• **PERGUNTAS A RESPONDER**:
1: Liste todas as causas da morte que, segundo o texto selecionado, aparecem na Guia de Sepultamento do militar.
2: Segundo o texto selecionado, em que cemitério o corpo de Paulo Malhães foi enterrado?

• **TEXTO SELECIONADO**:
Por Cláudia Souza*
27/04/2014
O corpo de Paulo Malhães foi enterrado na tarde deste sábado, dia 26, no cemitério municipal de Nova Iguaçu, na Baixada Fluminense, na presença de cerca de 40 pessoas. O militar admitiu ter atuado na repressão política durante a ditadura, em depoimento à Comissão Nacional da Verdade (CNV), em março último.
O coronel reformado, de 76 anos, foi encontrado morto na sexta-feira, 25, no sítio em que morava, no bairro Ipiranga, na zona rural da cidade. O corpo de Paulo Malhães foi levado para o Instituto Médico-Legal (IML) de Nova Iguaçu.
A causa da morte apontada na Guia de Sepultamento também está registrada na certidão de óbito, que não foi divulgado pela família. A filha do coronel, Karla Malhães, de 51 anos, disse apenas que o pai tinha problemas cardíacos. Os parentes afirmaram ainda que Paulo Manhães não relatou ter recebido ameaças desde que depôs na Comissão da Verdade.
O delegado William Pena Júnior, da Delegacia de Homicídios da Baixada Fluminense (DHBF), disse não reconhecer como documento a Guia de Sepultamento do militar, obtida com exclusividade pelo jornal O Globo, que mostra que as causas da morte foram edema pulmonar, isquemia de miocárdio e miocardiopatia hipertrófica. William afirmou que o laudo da perícia do corpo deve estar pronto em dez dias, e que a hipótese mais provavél para a morte é a de latrocínio.
Segundo o código penal, há latrocínio quando, para consumar o roubo, a violência empregada pelo criminoso causa a morte da vítima.
O delegado adjunto Fabio Salvaretti, da DHBF, disse em entrevista coletiva na tarde de sexta-feira, 25, que trabalha com a hipótese de vingança, queima de arquivo e latrocínio.
Rubens Paiva
O tenente-coronel reformado admitiu ter sido responsável, em 1973, para desaparecer com o corpo do ex-deputado Rubens Paiva, enterrado dois anos antes nas areias do Recreio dos Bandeirantes. Ele disse que montou uma equipe de 15 homens, disfarçados de turistas, e passou 15 dias abrindo buracos na praia até encontrar o corpo ensacado.
— De lá, ele (o corpo) seguiu de caminhão até o Iate Clube do Rio, foi embarcado numa lancha e lançado no mar. Estudamos o movimento das correntes marinhas e sabíamos o momento certo em que ela ia para o oceano, contou.
Em depoimento à CNV, o militar admitiu que participava da equipe responsável por torturar, matar e ocultar os corpos das vítimas da repressão. De acordo com ele, os torturadores arrancavam os dedos e a arcada dentária para impedir a identificação dos corpos e depois os jogavam em um rio da Região Serrana, próximo à Casa da Morte.

(Registros salvos)
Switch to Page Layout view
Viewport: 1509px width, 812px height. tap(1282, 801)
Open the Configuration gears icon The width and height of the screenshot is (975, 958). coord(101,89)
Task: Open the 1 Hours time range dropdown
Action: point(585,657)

• **RESPOSTAS EM ORDEM**:
1: As causas da morte são edema pulmonar, isquemia de miocárdio e miocardiopatia hipertrófica.

2: O corpo foi enterrado no cemitério municipal de Nova Iguaçu, na Baixada Fluminense.